▸ **Document section**:
● ● ● ● ●
- Series title card from UK broadcast
- Genre: Nature documentary
- Written by: Brian Leith
- Directed by: Brian Leith
- Narrated by: John Lynch
- Composer: Ben Salisbury
- Country of origin: United Kingdom
- Original language: English
- No. of episodes: 3

Production
- Executive producer: Neil Nightingale
- Producer: Brian Leith
- Running time: 50 minutes
- Production companies: Scorer Associates BBC Natural History Unit Discovery Channel

Original release
- Network: BBC Two
- Release: 30 January – 13 February 2001

Related
- Andes to Amazon; Wild Africa;

= Congo (TV series) =

Congo is a 2001 BBC nature documentary series for television on the natural history of the Congo River of Central Africa. In three episodes, the series explores the variety of animals and habitats that are to be found along the river's 4,700 km (2,922 mi) reach.

Congo was produced for the BBC Natural History Unit and the Discovery Channel by Scorer Associates. The series writer/producer was Brian Leith and the executive producer was Neil Nightingale. Series consultants were Michael Fay, Kate Abernethy, Jonathan Kingdon and Lee White.

Little filming was possible in the Democratic Republic of the Congo which encompasses the vast majority of the river's watershed. (The one exception to this is the brief sequence of Livingstone Falls.) The reason for this is that the Second Congo War (1998–2003) was underway during filming (1999–2000).

The series forms part of the Natural History Unit's Continents strand and was preceded by Andes to Amazon in 2000 and succeeded by Wild Africa later that year in 2001.
● ● ● ● ●
▸ **Data extract**:

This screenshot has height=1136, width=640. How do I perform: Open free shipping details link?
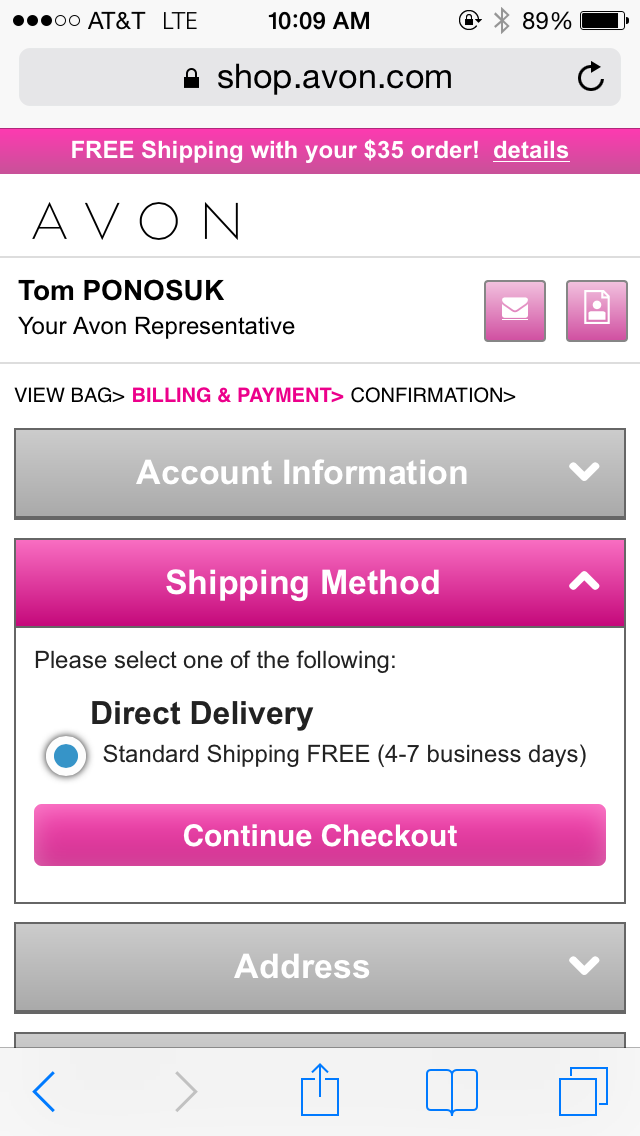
● ● ● ● ●
▸ **Aim of the task**: In the Congo documentary text, which network first aired the series? The data are separate from the Congo documentary text.

▸ **Written response**: BBC Two